The regulation of sodium levels and intracellular pH is a fundamental process in most living organisms. Na+/H+ exchangers are found in every cell and couple the movement of protons with that of sodium ions to fine-tune the cells internal pH, sodium levels and cell volume. Na+/H+ exchanger dysfunction has been linked to many diseases such as cancer, hypertension, heart failure, diabetes, and epilepsy. In particular, NHA2 is found in the kidney and b-cells and was recently identified as the long-sort after salt transporter linked to hypertension and diabetes in humans 1,2. Consequently, inhibition or modulation of NHA2 activity by drugs could provide a new therapeutic intervention against these diseases. Unfortunately, very little was known about how NHA2 works. Here, by combining electrophysiology, biochemistry, MD simulations, native mass-spectroscopy and cryo EM microscopy a team lead by David Drew at Stockholm University has been able to show what the protein looks like, and how the protein rearranges itself in the presence of a specific lipid to become more active. These findings reveal a unique adaption of a salt-transporter to a membrane environment with important physiological ramifications.

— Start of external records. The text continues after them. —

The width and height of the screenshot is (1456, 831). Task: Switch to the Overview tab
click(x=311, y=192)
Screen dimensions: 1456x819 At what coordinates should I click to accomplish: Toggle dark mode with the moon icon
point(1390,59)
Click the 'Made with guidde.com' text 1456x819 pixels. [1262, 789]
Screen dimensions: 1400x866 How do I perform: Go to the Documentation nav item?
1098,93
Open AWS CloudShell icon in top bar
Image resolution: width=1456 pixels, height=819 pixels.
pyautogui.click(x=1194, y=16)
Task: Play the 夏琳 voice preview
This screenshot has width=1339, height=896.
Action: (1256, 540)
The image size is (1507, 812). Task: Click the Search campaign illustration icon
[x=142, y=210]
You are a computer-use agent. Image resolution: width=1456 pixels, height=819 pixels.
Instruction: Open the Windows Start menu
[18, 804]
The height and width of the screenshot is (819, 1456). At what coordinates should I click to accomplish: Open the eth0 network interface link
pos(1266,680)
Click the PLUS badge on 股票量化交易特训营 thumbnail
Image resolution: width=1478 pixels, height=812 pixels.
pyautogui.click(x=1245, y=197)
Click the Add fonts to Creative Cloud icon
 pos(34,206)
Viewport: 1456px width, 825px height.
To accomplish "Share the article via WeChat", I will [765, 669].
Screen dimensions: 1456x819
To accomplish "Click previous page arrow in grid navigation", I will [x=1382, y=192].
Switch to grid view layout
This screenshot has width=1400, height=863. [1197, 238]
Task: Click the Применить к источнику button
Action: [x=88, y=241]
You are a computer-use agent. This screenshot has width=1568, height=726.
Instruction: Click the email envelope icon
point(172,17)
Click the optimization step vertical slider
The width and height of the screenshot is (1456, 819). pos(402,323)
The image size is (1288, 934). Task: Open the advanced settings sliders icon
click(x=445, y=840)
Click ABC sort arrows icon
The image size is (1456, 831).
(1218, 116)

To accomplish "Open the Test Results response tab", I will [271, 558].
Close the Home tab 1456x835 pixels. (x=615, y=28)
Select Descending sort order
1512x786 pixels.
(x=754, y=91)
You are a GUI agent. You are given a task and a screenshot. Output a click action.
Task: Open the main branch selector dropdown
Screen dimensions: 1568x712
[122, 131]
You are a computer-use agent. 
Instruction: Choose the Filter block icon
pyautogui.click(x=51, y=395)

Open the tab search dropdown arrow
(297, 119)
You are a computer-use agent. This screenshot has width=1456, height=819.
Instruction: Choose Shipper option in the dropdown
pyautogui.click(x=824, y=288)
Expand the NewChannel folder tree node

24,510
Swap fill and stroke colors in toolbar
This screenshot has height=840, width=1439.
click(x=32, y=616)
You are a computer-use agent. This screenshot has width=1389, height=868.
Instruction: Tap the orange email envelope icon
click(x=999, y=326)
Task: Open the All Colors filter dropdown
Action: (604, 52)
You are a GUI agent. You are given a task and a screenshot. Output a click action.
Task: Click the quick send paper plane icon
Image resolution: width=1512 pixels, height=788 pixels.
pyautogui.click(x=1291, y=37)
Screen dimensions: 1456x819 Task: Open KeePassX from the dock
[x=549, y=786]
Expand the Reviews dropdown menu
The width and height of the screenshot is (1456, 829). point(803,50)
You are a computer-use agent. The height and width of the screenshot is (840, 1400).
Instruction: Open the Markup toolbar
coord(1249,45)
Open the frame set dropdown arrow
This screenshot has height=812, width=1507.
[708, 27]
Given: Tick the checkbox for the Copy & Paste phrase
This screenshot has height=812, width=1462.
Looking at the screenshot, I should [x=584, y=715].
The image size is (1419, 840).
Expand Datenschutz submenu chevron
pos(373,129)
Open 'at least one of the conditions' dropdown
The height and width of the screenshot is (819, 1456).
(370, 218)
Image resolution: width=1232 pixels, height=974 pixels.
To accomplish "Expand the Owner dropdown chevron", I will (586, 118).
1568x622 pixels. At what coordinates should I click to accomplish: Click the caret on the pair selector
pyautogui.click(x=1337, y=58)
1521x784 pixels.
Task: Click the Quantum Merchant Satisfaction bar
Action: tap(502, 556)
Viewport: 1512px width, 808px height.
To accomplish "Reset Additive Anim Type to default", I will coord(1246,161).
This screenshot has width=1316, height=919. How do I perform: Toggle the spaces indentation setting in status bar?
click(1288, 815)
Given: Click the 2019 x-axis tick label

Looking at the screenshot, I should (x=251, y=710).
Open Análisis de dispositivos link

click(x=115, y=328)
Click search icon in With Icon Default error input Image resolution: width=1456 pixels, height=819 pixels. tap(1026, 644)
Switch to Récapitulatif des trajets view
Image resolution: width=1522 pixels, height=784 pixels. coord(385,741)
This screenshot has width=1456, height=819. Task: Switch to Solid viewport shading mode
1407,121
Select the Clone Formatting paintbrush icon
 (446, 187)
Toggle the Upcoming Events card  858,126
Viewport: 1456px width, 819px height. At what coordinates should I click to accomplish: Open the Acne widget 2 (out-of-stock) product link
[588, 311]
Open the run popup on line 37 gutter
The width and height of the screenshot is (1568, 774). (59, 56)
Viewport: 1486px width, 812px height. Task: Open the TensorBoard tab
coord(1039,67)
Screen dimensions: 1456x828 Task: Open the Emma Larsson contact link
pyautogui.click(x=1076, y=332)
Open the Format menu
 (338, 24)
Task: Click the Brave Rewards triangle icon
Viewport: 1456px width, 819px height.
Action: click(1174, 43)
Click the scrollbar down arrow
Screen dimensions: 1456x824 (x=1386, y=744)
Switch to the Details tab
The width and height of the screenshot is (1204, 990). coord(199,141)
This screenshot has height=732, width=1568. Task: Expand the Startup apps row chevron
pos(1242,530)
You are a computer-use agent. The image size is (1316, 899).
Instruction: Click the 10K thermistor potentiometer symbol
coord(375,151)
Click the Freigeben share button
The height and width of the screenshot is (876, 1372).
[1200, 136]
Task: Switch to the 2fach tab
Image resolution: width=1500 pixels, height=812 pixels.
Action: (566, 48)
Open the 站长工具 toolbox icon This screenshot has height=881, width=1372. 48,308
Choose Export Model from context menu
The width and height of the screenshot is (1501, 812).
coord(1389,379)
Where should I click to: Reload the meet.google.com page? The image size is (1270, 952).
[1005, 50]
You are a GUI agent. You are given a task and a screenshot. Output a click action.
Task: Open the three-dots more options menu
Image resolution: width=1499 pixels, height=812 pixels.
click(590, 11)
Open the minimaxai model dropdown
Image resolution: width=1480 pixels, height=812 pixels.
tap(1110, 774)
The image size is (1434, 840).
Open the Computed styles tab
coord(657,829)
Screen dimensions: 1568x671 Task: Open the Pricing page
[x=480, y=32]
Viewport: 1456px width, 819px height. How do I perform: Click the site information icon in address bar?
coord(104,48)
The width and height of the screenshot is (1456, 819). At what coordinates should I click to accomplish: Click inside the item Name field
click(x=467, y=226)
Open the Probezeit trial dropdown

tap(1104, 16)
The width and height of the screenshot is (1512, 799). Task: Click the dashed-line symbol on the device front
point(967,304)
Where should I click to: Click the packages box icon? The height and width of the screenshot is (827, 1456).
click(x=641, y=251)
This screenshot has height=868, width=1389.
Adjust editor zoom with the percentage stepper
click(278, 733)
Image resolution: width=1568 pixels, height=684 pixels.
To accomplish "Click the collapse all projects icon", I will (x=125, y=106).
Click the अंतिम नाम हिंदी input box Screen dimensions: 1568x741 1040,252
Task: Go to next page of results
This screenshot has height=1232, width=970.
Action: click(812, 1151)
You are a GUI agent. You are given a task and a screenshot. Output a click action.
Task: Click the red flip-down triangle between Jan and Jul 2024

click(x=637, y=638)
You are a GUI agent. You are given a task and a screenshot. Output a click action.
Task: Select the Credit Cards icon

Figure. Cryo EM maps of the mammalian Na+/H+ exchanger NHA2 in nanodiscs using data collected from the Cryo-EM Swedish National Facility at SciLife Stockholm for cryo-EM data collection as well as the Umeå Core Facility for Electron Microscopy (UCEM) and the European Synchrotron Radiation Facility (ESRF).


The work was a collaboration between Stockholm University, Karolinska Institiutet, Oxford University, Kyoto University, Arizona State University and was funded by Vetenskapsrådet and the European Research Council (ERC) Consolidator grant EXCHANGE to David Drew at SU. The article "Structure, mechanism and lipid-mediated remodeling of the mammalian Na+/H+ exchanger NHA2” is published in the scientific journal Nature Structural & Molecular Biology on February 16th 2022.



1. N. Engl. J. Med. 318, 146–150 (1988).

2  N. Engl. J. Med. 302, 772–776 (1980).